Recorded information Block Start

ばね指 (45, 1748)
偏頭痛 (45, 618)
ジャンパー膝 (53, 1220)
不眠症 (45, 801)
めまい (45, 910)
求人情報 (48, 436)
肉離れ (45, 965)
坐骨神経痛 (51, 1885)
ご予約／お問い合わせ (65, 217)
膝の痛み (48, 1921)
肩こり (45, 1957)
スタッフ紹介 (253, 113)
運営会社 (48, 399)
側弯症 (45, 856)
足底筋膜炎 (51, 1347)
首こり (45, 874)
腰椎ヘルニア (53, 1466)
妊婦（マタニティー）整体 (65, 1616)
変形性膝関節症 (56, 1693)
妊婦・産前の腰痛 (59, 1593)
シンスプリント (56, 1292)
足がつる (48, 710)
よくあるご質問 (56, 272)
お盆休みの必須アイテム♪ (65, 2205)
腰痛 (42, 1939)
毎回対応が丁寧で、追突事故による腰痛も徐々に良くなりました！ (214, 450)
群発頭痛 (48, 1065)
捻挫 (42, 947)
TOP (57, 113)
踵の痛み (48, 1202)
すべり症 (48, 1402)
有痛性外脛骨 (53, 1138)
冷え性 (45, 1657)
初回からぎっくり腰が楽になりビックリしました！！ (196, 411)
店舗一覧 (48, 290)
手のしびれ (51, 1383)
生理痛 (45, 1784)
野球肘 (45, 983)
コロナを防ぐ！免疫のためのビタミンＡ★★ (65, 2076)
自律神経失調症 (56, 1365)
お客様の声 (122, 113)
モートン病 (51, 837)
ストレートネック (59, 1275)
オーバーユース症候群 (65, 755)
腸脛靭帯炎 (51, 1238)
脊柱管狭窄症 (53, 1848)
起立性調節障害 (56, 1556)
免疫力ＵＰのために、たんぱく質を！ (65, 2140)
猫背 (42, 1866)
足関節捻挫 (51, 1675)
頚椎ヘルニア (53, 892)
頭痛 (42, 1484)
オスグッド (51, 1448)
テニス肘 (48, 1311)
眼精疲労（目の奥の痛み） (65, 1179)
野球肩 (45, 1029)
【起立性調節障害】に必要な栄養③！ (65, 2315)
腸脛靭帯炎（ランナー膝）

Recorded information Block End

• Task brief: Reproduce the lines of the entries above exactly, but only from the line containing "店舗一覧 (48, 290)" through the final line.

• Response box:
店舗一覧 (48, 290)
手のしびれ (51, 1383)
生理痛 (45, 1784)
野球肘 (45, 983)
コロナを防ぐ！免疫のためのビタミンＡ★★ (65, 2076)
自律神経失調症 (56, 1365)
お客様の声 (122, 113)
モートン病 (51, 837)
ストレートネック (59, 1275)
オーバーユース症候群 (65, 755)
腸脛靭帯炎 (51, 1238)
脊柱管狭窄症 (53, 1848)
起立性調節障害 (56, 1556)
免疫力ＵＰのために、たんぱく質を！ (65, 2140)
猫背 (42, 1866)
足関節捻挫 (51, 1675)
頚椎ヘルニア (53, 892)
頭痛 (42, 1484)
オスグッド (51, 1448)
テニス肘 (48, 1311)
眼精疲労（目の奥の痛み） (65, 1179)
野球肩 (45, 1029)
【起立性調節障害】に必要な栄養③！ (65, 2315)
腸脛靭帯炎（ランナー膝）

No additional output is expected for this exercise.